Simon Willison's Six-Month LLM Recap: Where AI Actually Stands in Spring 2026

Six months in AI feels like six years in any other industry. If you’ve been struggling to keep up, Simon Willison is the analyst worth bookmarking. The Django co-creator turned full-time LLM chronicler has built a daily blog that’s quietly become required reading inside Silicon Valley engineering orgs.

His latest piece — a six-month recap covering late 2025 through spring 2026 — is the cleanest summary going around. Here’s what he sees, and what most people are still missing.

Reasoning models rewrote the rulebook

When OpenAI shipped o1, the question on Hacker News was blunt: do we actually need this? Six months later, that debate is settled.

Anthropic, Google, DeepSeek, and xAI have all shipped reasoning models. Prices have collapsed. Willison’s framing is the one to remember: LLMs stopped being instant-answer machines and started being thinking machines.

Math-olympiad-level problem solving is now table stakes in mid-tier models. Coding benchmarks crossed expert-human territory months ago and kept climbing. Lenny Rachitsky’s recent “AI state of the union” episode crossed 190,000 views declaring we’d “passed the inflection point” — and the data backs him up.

Agents finally graduated from demo to dependency

A year ago, “AI agent” was a pitch-deck word. Cool to watch, scary to deploy. Willison argues the last six months flipped that.

Claude Code, OpenAI’s Operator, and a wave of open-source frameworks are now executing hour-long and day-long workflows. Writing code, running tests, fixing bugs, opening PRs — end-to-end, with humans as reviewers rather than drivers.

The failures are still ugly. Willison is refreshingly direct about it: a misaligned agent will burn six-figure token counts chasing the wrong rabbit hole. But his point is that the success rate finally crossed the threshold where you can plug them into a real workflow and expect more wins than losses. That’s the line that mattered.

Multimodal stopped being a feature

Six months ago, “this model reads images” was a launch headline. Now it’s an assumed default. Text, image, audio, and video in a single forward pass — and the pricing is almost embarrassing.

Willison keeps returning to audio input as the underrated example. Drop in a meeting recording and you get summary, action items, and speaker diarization in one call. Hour-long lecture videos collapse into structured notes.
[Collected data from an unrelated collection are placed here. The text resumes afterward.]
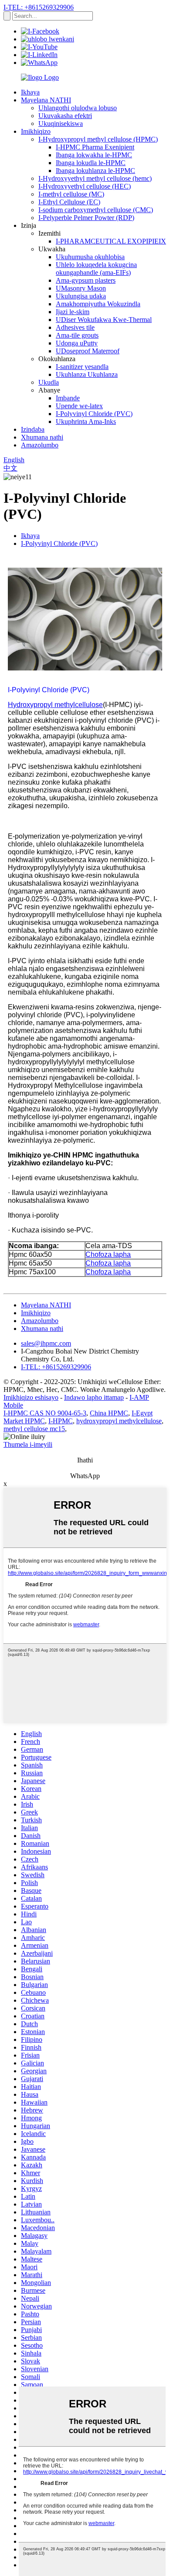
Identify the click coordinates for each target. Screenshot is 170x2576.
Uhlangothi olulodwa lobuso (77, 108)
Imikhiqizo (36, 131)
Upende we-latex (79, 406)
His sharper question: why are everyday users not touching any of this? His answer is information asymmetry. The capabilities exploded; the average ChatGPT user is still pasting text and hitting enter, unaware that the model on the other end can ingest their entire podcast backlog.

The price collapse — and where it came from

The most jaw-dropping number from the recap is token cost. GPT-4-class performance is roughly 1/100th the price it was a year ago. Willison calls it the fastest deflation he’s ever seen in any technology category.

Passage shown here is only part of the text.